Text:
▽
- Directed by: Luke Kasdan
- Written by: Luke Kasdan
- Produced by: Luke Kasdan Kirk M. Hallam Arik Ruchim Nicole Peluso
- Starring: Mischa Barton Ryan Kwanten Beau Bridges Ja Rule
- Cinematography: Bruce McCleery
- Edited by: Michael Trent
- Music by: Brian Ralston
- Distributed by: Property New Films International
- Release date: April 6, 2011 (Australia);
- Running time: 90 min.
- Country: United States
- Language: English
- Budget: $10 million

= Don't Fade Away =

Don't Fade Away is a 2011 coming-of-age drama film starring Mischa Barton and Ryan Kwanten. The film was produced by Origin Entertainment Group and was shot in Los Angeles and North Carolina. It was released on DVD in Australia on April 6, 2011.
△
Objective 1: Quote the Don't Fade Away article word for word, starting at the words that contain "- Directed by: Luke" and ending after "time: 90 min.".
Objective 2: Name every actor the Don't Fade Away article lists under "Starring".
Objective 3:
Answer these from the Don't Fade Away article:
(a) How long is the running time?
(b) Where was the film shot?
(c) Who did the music?
Answer from the Don't Fade Away article alone, with no outside knowledge.

Raw data:
▽
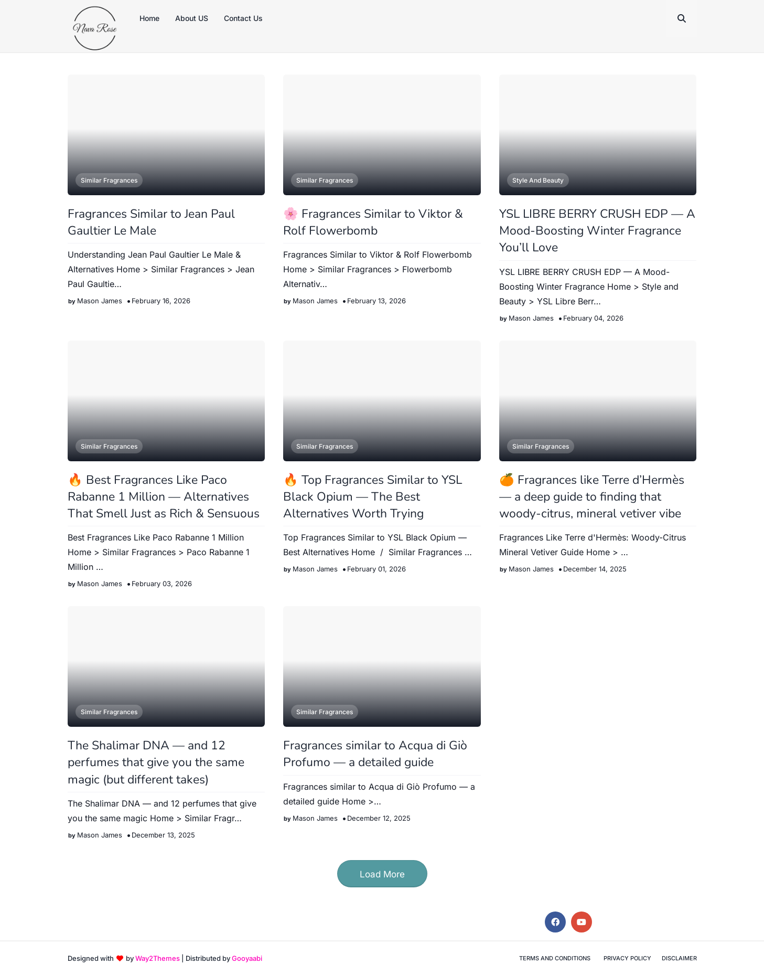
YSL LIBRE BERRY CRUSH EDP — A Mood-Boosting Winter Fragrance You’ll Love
△
Correct response 1:
- Directed by: Luke Kasdan
- Written by: Luke Kasdan
- Produced by: Luke Kasdan Kirk M. Hallam Arik Ruchim Nicole Peluso
- Starring: Mischa Barton Ryan Kwanten Beau Bridges Ja Rule
- Cinematography: Bruce McCleery
- Edited by: Michael Trent
- Music by: Brian Ralston
- Distributed by: Property New Films International
- Release date: April 6, 2011 (Australia);
- Running time: 90 min.

Correct response 2: Mischa Barton, Ryan Kwanten, Beau Bridges, Ja Rule

Correct response 3:
(a) 90 minutes
(b) Los Angeles and North Carolina
(c) Brian Ralston